### Study material ###

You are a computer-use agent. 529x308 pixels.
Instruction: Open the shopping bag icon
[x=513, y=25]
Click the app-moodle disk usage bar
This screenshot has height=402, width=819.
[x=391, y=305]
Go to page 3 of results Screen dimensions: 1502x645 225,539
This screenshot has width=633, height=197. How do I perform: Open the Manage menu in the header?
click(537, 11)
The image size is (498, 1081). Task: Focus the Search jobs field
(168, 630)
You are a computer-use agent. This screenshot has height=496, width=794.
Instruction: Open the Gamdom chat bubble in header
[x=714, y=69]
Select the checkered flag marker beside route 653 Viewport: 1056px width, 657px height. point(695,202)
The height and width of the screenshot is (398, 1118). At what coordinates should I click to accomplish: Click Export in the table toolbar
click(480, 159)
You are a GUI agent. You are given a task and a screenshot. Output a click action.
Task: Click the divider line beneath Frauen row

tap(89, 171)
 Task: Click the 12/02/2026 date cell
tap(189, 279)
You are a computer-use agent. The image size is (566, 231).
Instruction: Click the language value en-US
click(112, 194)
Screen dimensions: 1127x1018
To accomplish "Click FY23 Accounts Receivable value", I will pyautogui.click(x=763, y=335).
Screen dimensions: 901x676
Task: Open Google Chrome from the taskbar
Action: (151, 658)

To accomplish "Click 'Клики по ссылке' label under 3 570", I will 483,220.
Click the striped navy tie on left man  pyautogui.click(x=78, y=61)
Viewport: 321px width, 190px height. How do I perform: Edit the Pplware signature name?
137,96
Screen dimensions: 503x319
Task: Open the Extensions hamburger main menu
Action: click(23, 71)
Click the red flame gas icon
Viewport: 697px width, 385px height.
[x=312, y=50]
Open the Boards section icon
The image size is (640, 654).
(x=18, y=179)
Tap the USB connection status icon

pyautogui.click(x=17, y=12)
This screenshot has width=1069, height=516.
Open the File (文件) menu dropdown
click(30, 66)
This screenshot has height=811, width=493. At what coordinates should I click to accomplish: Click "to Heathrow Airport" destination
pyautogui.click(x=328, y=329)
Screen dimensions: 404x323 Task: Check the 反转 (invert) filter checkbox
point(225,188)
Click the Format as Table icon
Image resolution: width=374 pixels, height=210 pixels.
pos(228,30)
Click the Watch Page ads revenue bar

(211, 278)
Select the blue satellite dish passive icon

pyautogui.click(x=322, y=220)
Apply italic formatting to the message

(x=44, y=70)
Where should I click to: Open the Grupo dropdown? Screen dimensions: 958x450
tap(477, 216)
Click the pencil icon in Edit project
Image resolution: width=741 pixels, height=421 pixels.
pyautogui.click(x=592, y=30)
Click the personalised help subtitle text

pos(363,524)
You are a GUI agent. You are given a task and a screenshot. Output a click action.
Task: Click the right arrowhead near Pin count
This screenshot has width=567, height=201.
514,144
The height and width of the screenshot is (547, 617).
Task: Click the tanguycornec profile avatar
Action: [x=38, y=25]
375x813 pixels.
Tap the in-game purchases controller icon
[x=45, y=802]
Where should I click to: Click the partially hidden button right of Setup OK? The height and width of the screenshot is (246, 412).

###

**Directions:**
Return a faithful copy of all the records above.

**Answer to this task:**
You are a computer-use agent. 529x308 pixels.
Instruction: Open the shopping bag icon
[x=513, y=25]
Click the app-moodle disk usage bar
This screenshot has height=402, width=819.
[x=391, y=305]
Go to page 3 of results Screen dimensions: 1502x645 225,539
This screenshot has width=633, height=197. How do I perform: Open the Manage menu in the header?
click(537, 11)
The image size is (498, 1081). Task: Focus the Search jobs field
(168, 630)
You are a computer-use agent. This screenshot has height=496, width=794.
Instruction: Open the Gamdom chat bubble in header
[x=714, y=69]
Select the checkered flag marker beside route 653 Viewport: 1056px width, 657px height. point(695,202)
The height and width of the screenshot is (398, 1118). At what coordinates should I click to accomplish: Click Export in the table toolbar
click(480, 159)
You are a GUI agent. You are given a task and a screenshot. Output a click action.
Task: Click the divider line beneath Frauen row

tap(89, 171)
 Task: Click the 12/02/2026 date cell
tap(189, 279)
You are a computer-use agent. The image size is (566, 231).
Instruction: Click the language value en-US
click(112, 194)
Screen dimensions: 1127x1018
To accomplish "Click FY23 Accounts Receivable value", I will pyautogui.click(x=763, y=335).
Screen dimensions: 901x676
Task: Open Google Chrome from the taskbar
Action: (151, 658)

To accomplish "Click 'Клики по ссылке' label under 3 570", I will 483,220.
Click the striped navy tie on left man  pyautogui.click(x=78, y=61)
Viewport: 321px width, 190px height. How do I perform: Edit the Pplware signature name?
137,96
Screen dimensions: 503x319
Task: Open the Extensions hamburger main menu
Action: click(23, 71)
Click the red flame gas icon
Viewport: 697px width, 385px height.
[x=312, y=50]
Open the Boards section icon
The image size is (640, 654).
(x=18, y=179)
Tap the USB connection status icon

pyautogui.click(x=17, y=12)
This screenshot has width=1069, height=516.
Open the File (文件) menu dropdown
click(30, 66)
This screenshot has height=811, width=493. At what coordinates should I click to accomplish: Click "to Heathrow Airport" destination
pyautogui.click(x=328, y=329)
Screen dimensions: 404x323 Task: Check the 反转 (invert) filter checkbox
point(225,188)
Click the Format as Table icon
Image resolution: width=374 pixels, height=210 pixels.
pos(228,30)
Click the Watch Page ads revenue bar

(211, 278)
Select the blue satellite dish passive icon

pyautogui.click(x=322, y=220)
Apply italic formatting to the message

(x=44, y=70)
Where should I click to: Open the Grupo dropdown? Screen dimensions: 958x450
tap(477, 216)
Click the pencil icon in Edit project
Image resolution: width=741 pixels, height=421 pixels.
pyautogui.click(x=592, y=30)
Click the personalised help subtitle text

pos(363,524)
You are a GUI agent. You are given a task and a screenshot. Output a click action.
Task: Click the right arrowhead near Pin count
This screenshot has width=567, height=201.
514,144
The height and width of the screenshot is (547, 617).
Task: Click the tanguycornec profile avatar
Action: [x=38, y=25]
375x813 pixels.
Tap the in-game purchases controller icon
[x=45, y=802]
Where should I click to: Click the partially hidden button right of Setup OK? The height and width of the screenshot is (246, 412).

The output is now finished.